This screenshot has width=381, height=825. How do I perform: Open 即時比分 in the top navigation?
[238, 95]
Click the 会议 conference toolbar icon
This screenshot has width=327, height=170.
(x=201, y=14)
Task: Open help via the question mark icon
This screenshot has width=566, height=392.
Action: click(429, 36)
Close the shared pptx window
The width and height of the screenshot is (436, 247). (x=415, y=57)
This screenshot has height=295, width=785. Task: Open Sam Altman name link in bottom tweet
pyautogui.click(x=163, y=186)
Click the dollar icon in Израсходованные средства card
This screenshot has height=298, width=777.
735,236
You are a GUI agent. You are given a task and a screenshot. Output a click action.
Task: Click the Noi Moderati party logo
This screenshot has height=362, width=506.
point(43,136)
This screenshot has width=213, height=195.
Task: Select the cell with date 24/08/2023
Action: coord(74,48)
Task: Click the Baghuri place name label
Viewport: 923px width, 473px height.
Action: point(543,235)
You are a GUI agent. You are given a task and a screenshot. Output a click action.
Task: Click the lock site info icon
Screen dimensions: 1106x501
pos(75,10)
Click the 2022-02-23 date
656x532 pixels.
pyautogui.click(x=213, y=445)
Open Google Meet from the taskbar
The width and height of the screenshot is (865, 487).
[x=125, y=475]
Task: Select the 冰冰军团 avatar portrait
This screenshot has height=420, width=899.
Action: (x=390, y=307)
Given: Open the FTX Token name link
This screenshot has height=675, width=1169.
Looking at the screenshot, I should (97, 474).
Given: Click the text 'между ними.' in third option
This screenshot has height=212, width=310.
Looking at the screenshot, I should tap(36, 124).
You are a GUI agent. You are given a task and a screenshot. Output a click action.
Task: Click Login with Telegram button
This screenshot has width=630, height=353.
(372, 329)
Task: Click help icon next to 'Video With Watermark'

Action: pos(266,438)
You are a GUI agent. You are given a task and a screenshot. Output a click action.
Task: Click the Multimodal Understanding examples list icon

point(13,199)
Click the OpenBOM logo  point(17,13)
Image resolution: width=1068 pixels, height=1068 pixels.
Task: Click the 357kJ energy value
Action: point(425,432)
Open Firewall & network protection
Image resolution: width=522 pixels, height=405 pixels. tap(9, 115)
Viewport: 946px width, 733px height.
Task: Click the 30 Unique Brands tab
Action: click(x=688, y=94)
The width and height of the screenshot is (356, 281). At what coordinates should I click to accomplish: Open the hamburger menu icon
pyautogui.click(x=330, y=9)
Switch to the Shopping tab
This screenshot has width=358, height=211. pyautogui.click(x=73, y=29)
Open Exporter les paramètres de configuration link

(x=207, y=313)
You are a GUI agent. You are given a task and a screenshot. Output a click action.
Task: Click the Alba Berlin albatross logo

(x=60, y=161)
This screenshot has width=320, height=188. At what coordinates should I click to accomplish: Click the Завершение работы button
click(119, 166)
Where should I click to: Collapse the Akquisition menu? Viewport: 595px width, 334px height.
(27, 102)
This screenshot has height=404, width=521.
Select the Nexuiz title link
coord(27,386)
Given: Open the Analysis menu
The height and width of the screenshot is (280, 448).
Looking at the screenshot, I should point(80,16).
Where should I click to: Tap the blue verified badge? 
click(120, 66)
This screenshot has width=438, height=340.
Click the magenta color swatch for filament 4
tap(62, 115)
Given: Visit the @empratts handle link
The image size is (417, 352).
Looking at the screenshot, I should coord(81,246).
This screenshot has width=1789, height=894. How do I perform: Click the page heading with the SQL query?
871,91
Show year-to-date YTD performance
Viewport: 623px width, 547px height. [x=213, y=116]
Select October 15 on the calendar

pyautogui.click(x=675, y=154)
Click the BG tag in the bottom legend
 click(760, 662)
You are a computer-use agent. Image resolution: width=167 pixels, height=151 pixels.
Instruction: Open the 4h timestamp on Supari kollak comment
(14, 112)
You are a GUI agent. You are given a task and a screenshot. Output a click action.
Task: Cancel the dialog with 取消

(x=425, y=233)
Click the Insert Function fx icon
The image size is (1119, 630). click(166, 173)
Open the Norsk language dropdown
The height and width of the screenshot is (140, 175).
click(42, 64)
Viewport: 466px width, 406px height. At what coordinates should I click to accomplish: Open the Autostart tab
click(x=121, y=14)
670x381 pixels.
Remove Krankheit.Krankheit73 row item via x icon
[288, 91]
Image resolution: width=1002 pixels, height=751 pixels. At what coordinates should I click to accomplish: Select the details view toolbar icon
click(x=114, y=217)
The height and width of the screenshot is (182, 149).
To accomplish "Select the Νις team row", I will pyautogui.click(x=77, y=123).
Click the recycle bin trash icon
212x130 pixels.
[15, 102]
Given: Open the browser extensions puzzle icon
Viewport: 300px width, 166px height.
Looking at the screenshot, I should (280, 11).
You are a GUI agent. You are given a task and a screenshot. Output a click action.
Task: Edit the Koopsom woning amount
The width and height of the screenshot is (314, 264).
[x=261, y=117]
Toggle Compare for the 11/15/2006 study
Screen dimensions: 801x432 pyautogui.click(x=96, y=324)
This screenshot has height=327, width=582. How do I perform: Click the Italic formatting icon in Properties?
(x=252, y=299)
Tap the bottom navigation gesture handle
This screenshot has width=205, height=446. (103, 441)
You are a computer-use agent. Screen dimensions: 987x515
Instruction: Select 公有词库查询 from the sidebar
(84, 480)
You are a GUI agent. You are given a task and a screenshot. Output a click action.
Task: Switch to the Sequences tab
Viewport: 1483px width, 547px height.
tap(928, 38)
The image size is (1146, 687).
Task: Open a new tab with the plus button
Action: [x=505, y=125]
***
> _What you should do_: All that is wanted is the stretch of lines above from the one containing "Task: Open help via the question mark icon" through the one containing "Click the 2022-02-23 date", duplicated exactly.

> _Answer section_:
Task: Open help via the question mark icon
This screenshot has width=566, height=392.
Action: click(429, 36)
Close the shared pptx window
The width and height of the screenshot is (436, 247). (x=415, y=57)
This screenshot has height=295, width=785. Task: Open Sam Altman name link in bottom tweet
pyautogui.click(x=163, y=186)
Click the dollar icon in Израсходованные средства card
This screenshot has height=298, width=777.
735,236
You are a GUI agent. You are given a task and a screenshot. Output a click action.
Task: Click the Noi Moderati party logo
This screenshot has height=362, width=506.
point(43,136)
This screenshot has width=213, height=195.
Task: Select the cell with date 24/08/2023
Action: coord(74,48)
Task: Click the Baghuri place name label
Viewport: 923px width, 473px height.
Action: point(543,235)
You are a GUI agent. You are given a task and a screenshot. Output a click action.
Task: Click the lock site info icon
Screen dimensions: 1106x501
pos(75,10)
Click the 2022-02-23 date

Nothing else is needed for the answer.